## Begin Given information
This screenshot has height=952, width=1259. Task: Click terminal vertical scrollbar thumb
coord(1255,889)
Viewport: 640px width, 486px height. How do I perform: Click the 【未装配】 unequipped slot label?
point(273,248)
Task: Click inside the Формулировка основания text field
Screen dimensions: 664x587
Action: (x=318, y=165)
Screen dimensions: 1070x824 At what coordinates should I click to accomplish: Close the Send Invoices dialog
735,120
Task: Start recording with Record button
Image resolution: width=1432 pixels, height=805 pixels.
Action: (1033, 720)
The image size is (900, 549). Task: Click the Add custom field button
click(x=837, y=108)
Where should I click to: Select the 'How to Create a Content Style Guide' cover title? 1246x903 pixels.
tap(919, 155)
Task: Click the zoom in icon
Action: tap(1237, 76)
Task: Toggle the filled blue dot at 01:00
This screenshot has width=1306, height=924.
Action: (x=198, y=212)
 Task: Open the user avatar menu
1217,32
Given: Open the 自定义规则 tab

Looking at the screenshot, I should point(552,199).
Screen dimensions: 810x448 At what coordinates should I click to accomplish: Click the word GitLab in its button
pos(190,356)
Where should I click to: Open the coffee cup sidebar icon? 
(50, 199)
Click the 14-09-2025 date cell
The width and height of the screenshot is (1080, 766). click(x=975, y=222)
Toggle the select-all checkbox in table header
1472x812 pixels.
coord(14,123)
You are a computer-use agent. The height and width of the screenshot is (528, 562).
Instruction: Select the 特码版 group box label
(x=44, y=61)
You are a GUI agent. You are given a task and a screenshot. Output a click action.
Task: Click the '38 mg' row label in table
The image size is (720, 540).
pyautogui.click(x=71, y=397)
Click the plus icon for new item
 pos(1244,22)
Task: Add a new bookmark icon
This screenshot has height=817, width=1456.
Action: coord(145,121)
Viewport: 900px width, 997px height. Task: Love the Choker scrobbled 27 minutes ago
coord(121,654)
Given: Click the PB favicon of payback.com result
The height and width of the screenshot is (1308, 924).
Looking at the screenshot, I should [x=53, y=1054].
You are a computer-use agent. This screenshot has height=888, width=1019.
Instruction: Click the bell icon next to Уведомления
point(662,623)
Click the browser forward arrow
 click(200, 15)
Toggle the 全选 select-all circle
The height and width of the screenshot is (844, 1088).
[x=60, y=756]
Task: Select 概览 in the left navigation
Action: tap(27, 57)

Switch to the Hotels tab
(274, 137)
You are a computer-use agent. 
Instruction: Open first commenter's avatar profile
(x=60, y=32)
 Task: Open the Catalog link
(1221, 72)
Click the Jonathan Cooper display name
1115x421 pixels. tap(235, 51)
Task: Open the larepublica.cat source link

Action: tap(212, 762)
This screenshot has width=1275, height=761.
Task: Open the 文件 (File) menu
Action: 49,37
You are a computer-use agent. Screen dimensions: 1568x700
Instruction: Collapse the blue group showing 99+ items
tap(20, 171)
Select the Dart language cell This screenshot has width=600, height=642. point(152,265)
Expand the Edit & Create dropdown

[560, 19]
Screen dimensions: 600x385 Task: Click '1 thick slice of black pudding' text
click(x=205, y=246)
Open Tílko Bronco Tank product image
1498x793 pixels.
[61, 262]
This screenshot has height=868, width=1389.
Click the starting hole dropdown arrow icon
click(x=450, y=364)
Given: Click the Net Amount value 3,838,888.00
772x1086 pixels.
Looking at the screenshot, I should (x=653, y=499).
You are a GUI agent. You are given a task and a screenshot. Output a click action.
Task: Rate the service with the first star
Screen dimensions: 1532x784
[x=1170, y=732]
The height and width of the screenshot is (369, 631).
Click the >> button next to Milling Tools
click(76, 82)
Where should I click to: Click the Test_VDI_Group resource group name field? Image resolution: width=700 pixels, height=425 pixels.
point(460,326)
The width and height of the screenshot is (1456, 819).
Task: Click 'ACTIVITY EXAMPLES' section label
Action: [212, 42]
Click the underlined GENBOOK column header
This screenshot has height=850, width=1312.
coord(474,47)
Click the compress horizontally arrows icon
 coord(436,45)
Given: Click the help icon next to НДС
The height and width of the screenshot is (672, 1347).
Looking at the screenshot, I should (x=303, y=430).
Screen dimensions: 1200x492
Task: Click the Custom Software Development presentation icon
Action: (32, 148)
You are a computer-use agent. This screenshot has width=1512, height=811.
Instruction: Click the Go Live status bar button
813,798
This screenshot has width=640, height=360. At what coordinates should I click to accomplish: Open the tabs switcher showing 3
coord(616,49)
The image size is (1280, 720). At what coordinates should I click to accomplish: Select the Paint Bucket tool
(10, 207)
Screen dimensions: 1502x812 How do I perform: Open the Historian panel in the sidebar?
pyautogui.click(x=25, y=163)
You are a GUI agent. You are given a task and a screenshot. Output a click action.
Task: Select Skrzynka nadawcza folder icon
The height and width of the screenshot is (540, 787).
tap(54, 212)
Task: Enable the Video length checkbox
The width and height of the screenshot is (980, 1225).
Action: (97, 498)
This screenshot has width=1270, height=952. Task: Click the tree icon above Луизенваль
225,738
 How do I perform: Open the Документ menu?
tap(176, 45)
## End Given information
■ Aim of the task ■
Copy the items word for word, starting at the very first line and ending at the line containing "point(273,248)", with both ends included.

■ Task response ■
This screenshot has height=952, width=1259. Task: Click terminal vertical scrollbar thumb
coord(1255,889)
Viewport: 640px width, 486px height. How do I perform: Click the 【未装配】 unequipped slot label?
point(273,248)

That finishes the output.